Again, the optimal transport loss was minimized and visualized, this time with the xyz-coordinates of the globally registered point clouds as features.

Left: Optimal transport loss values for globally registered point clouds with xyz-coordinates as features. The only pair that minimizes loss in a way that appears to match our visual assessment is 3 and 6 (unfortunately, labeled 2 and 5 here due to 0-indexing). Right: Just the lower triangle of the left image for easier visualization.

Finally, I attempted to address the issue of scaling by applying the iterative closest point (ICP) registration in open3d to get another transformation that includes scaling. The ICP algorithm requires an initial registration, which is satisfied by the transformation matrix obtained from global registration. However, this did not appear to make a difference in the optimal transport results.

Compared to our group’s qualitative assessment of which aortas looked like they would be paired, the results only corroborated one pair (7 & 8) without any registration and a different pair (3 & 6) after registration. However, the ground truth revealed at the end of the summer school was that the actual pairs were: 2 & 8, 1 & 4 (we assessed correctly), 3 & 6 (we assessed correctly), and 5 & 7. Looking back at the results, without global registration, only 5 & 7 could have been correctly paired using optimal transport. With global registration, 2 & 8, 3 & 6, and 5 & 7 could have been correctly paired. It was interesting how we were able to pair 1 & 4 visually while the optimal transport algorithm could not, yet it was able to pair 5 & 7 and 2 & 8 while we could not.

Lessons learned

Since the sizes of the aortas changed over the different scan times, the use of just xyz-coordinates is difficult: scaling matters.
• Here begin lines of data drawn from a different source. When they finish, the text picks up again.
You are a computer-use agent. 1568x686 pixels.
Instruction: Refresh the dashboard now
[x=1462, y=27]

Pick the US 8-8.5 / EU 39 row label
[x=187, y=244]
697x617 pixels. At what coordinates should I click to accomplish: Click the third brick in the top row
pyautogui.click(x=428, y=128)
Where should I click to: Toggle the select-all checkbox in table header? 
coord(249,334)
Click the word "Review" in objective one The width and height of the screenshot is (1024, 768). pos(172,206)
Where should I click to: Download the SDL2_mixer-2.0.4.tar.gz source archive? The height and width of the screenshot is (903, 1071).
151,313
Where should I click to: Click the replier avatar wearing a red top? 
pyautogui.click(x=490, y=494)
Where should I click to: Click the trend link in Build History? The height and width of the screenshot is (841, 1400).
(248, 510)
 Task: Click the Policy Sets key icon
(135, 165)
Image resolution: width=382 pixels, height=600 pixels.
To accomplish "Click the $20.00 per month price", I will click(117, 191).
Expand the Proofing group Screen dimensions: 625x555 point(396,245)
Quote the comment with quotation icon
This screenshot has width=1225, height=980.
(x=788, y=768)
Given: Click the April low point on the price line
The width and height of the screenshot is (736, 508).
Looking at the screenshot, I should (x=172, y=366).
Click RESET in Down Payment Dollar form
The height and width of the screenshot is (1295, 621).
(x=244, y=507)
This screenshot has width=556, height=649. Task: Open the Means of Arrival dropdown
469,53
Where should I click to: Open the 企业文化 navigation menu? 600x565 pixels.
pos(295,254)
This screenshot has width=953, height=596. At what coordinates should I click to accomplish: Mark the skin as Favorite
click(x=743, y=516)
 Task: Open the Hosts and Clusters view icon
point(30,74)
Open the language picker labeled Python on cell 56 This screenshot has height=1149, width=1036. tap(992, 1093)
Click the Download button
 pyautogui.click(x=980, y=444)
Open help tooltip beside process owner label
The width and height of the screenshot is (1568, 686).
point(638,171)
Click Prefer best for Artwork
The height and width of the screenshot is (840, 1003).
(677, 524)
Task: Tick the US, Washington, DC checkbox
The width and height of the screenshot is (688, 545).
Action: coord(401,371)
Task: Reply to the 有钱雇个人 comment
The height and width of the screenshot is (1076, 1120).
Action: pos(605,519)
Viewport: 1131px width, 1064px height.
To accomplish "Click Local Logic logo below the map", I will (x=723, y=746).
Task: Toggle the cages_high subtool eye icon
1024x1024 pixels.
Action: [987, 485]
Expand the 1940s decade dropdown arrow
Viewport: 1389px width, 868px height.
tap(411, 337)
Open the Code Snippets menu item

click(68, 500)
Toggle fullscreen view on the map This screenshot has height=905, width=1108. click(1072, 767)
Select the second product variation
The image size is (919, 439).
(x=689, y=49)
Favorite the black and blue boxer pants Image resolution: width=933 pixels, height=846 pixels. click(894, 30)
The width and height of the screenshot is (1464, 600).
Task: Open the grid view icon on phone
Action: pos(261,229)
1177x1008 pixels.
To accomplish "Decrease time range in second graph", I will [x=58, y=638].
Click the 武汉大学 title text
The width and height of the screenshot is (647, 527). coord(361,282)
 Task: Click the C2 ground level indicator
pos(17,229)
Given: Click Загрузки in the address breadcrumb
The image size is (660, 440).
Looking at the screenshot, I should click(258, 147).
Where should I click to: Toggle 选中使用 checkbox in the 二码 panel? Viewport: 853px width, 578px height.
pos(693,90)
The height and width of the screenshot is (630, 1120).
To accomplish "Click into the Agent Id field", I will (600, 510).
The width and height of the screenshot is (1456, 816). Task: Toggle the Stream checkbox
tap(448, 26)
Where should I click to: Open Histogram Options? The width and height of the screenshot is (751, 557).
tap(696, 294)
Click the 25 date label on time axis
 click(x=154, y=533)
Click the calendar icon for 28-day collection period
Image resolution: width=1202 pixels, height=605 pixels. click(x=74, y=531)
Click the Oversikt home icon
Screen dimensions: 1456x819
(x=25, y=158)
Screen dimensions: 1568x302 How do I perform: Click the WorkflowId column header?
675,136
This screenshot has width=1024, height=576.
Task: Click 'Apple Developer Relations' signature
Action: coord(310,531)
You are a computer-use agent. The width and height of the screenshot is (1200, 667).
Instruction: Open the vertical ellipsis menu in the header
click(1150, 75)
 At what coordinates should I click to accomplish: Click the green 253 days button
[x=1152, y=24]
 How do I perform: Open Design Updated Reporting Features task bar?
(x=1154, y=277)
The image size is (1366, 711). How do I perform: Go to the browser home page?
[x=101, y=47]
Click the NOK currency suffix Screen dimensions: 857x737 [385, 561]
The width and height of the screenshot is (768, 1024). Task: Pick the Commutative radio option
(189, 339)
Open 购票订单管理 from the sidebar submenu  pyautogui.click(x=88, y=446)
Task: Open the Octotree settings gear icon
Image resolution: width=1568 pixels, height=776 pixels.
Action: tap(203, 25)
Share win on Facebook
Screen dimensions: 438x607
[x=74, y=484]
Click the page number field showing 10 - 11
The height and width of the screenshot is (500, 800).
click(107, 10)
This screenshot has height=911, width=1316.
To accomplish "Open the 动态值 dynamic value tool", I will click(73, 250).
In addition, the xyz-coordinates do not capture geometric areas of the aorta that may vary across patients, but not over time. Using features that capture the general shape of the point cloud or domain-specific features (for example, the radius of specific arteries attached to the aorta) may have led to better outcomes. If there was more data, specifying the 3D features might become less important, as neural networks can be used to learn a latent representation of the object. Finally, although I learned about the concept of optimal transport, which is an interesting approach to compare two distributions, I would have to dig deeper into it to better understand its limitations compared to other approaches. Of course, both understanding and implementation is a huge barrier when trying to apply these types of advanced methods to complex problems, which is why I was limited to trying things that could be extended from existing implementations.